Est-ce lui, encore, qui s’exprime par la bouche de son jeune frère, Saïd, ancien professeur d’informatique et syndicaliste dynamique nommé conseiller à la présidence dès 1999 ? Saïd Bouteflika est-il devenu, avec la maladie et l’effacement de son frère, l’interprète de l’autorité présidentielle ou le porte-parole et l’instrument des clans qui se partagent et se disputent le pouvoir ? Serait-il à la fois l’un et l’autre ?

Est-ce Abdelaziz Bouteflika ou son frère Saïd, ou l’ami de ce dernier, le patron des patrons, Ali Hadad, qui a décidé en août de limoger, trois mois seulement après sa nomination, le premier ministre Abdelmajid Tebboune, qui souhaitait instaurer « une séparation entre l’argent et le pouvoir » ? C’est-à-dire s’attaquer à la corruption, aux trafics d’influences, aux attributions de marchés sans appels d’offres, qui sont monnaie courante en Algérie. Cette promesse lui avait valu une popularité jugée menaçante en haut lieu.

Est-ce le président, son « conseiller » ou un conclave secret de détenteurs des pouvoirs qui a désigné, pour succéder à Tebboune, Ahmed Ouyahia ? Secrétaire général du RND, allié au FLN dans l’exercice du pouvoir, Ouyahia, qui fut le chef de cabinet de Bouteflika, a déjà été premier ministre à trois reprises, notamment dans les années 1990, où il conduisit les réformes imposées par le FMI, en pleine guerre civile entre l’armée et les islamistes. Il y avait gagné le sobriquet de « Monsieur sale boulot ».

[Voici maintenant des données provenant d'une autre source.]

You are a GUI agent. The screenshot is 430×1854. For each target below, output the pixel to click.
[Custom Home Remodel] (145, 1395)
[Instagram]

Compte tenu de l’opacité du régime algérien, tenter de répondre à ces questions relève de la spéléologie politique. Pour l’historien Benjamin Stora, spécialiste du Maghreb contemporain, « le pouvoir est la résultante d’une convergence de forces multiples – armée, services de renseignements, police, partis, patronat – qui cherchent à préserver leurs intérêts. Mais Bouteflika et son entourage proche sont encore au centre du jeu ».

« Saïd Bouteflika joue un rôle important, c’est vrai, mais il n’est pas Raoul Castro, estime quant à lui Nadji Safir. Il peut enrichir ses amis du jour au lendemain, mais n’a pas la clé du pouvoir. Le pouvoir politique, en Algérie, n’est pas – encore – héréditaire. Il est composé d’un ensemble complexe et organisé d’institutions, de mécanismes de prise de décision, de discours, de pratiques et de personnes qui doivent toujours être considérés dans leurs deux types de fonctionnement, formel et réel. »

« Le régime algérien fonctionne comme l’économie algérienne. Ils sont informels, confirme le politologue Abdelkader Yefsah. L’économie informelle domine en Algérie. La politique informelle aussi. Vu sa maladie, je ne pense pas que Bouteflika soit en mesure de diriger quoi que ce soit. Il ne reçoit plus personne et ne s’est pas adressé au peuple depuis des années. Il est l’otage de son entourage, qui a squatté tous les leviers de commande du pays. Une mafia militaro-civile constitue le noyau dur du commandement. »

 « Nous sommes dans un système, explique un éditorialiste, où le premier ministre ne reçoit pas du président une lettre de mission, une feuille de route mais doit inférer de certaines de ses paroles prononcées ce qui est attendu de lui. On imagine le résultat quand le président peine à s’exprimer. » « L’Algérie, déplore un ancien haut fonctionnaire devenu consultant, qui tient à rester anonyme, dispose aujourd’hui d’un système politique autoritaire, sclérosé, qui va à contre-courant, à la fois du sens de l’histoire et de la volonté de changement de sa jeunesse. »

« Le problème de l’Algérie, résume un autre observateur anonyme, c’est qu’une élite politique d’octogénaires, de septuagénaires gère un pays de trentenaires. » « Le seul projet du gouvernement, c’est de durer dans le temps, pas d’offrir un projet de société à sa jeunesse, de refondre le système éducatif, universitaire qui connaissent une grave crise », regrette l’écrivain algérien Chawki Amari. « Au forum international de la jeunesse, on a envoyé un homme de 76 ans, Abdelkader Bensalah, le président du conseil de la nation, représenter l’Algérie ! C’est dramatique », fulmine celui qui est aussi chroniqueur au quotidien El Watan.